• SHORT TASK 1: From the blog post below, copy the passage from "4. An explosion" up to and including "to look at?)".
• SHORT TASK 2: According to the blog post below, what percentage of the time does the five-step solution work well?

• TEXT PASSAGE:
** START **
1. Mope around in isolation for as long as I can.
2. Mildly entertain the idea that I might actually be able to get over things while throwing myself a pity party.
3. Eventually running out of fucks to give, which then turns into anger directed at myself for being bummed out for so long.
4. An explosion of rage-filled expletives, followed by getting rid of everything and anything that reminds me of the problem. ("Fuck off! Fuck off!)
5. Gets over the problem entirely and mentally delete any relevant associations of the problem from my mind. ("You fucking asshole ocean.")
 
Although the last step might require a certain level of natural born forgetfulness and abhorrence towards melancholy, I'd say that this solution works well for a solid 37% of the time.

By the way, Ozzy Osbourne calling the open waters a "fucking asshole ocean"? Spectacular.

31 August, 2014


A 4-part story of how I take photos with other people.

1) A last minute "am I looking at right place?" (aka can you point out where I am supposed to look at?)
2) *singular proper photo*
3) "is this angle attractive?" or "does this do anything positive to my jawline?"
4) TEETH

The above photos were taken at a friend's wedding which I attended together with the best friend, who of course looks on point in every photo. The night ended with us hitching a ride from the Navy base's shuttle bus (because the exact directions given to us was "just walk towards the lights and ask the cute guard post guys about the shuttle bus"), deciding between Swee Choon and Harry's, and ending up at Harry's because it was nearer and the struggle with our heels was getting real.
** END **
• GIVEN INFORMATION:
** START **
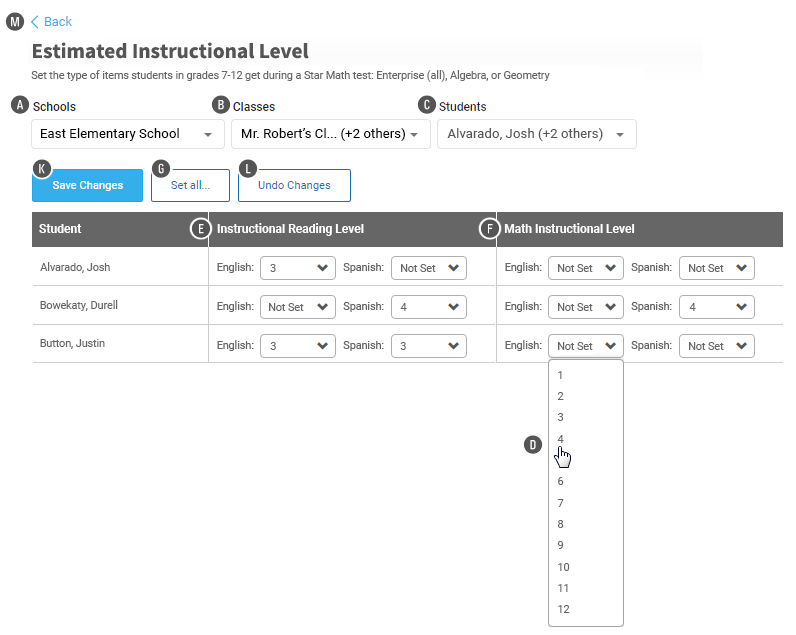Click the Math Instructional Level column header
** END **
** START **
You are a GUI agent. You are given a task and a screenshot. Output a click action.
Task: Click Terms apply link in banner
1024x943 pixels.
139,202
** END **
• EXERCISE SOLUTION 1:
4. An explosion of rage-filled expletives, followed by getting rid of everything and anything that reminds me of the problem. ("Fuck off! Fuck off!)
5. Gets over the problem entirely and mentally delete any relevant associations of the problem from my mind. ("You fucking asshole ocean.")
 
Although the last step might require a certain level of natural born forgetfulness and abhorrence towards melancholy, I'd say that this solution works well for a solid 37% of the time.

By the way, Ozzy Osbourne calling the open waters a "fucking asshole ocean"? Spectacular.

31 August, 2014


A 4-part story of how I take photos with other people.

1) A last minute "am I looking at right place?" (aka can you point out where I am supposed to look at?)

• EXERCISE SOLUTION 2: A solid 37% of the time.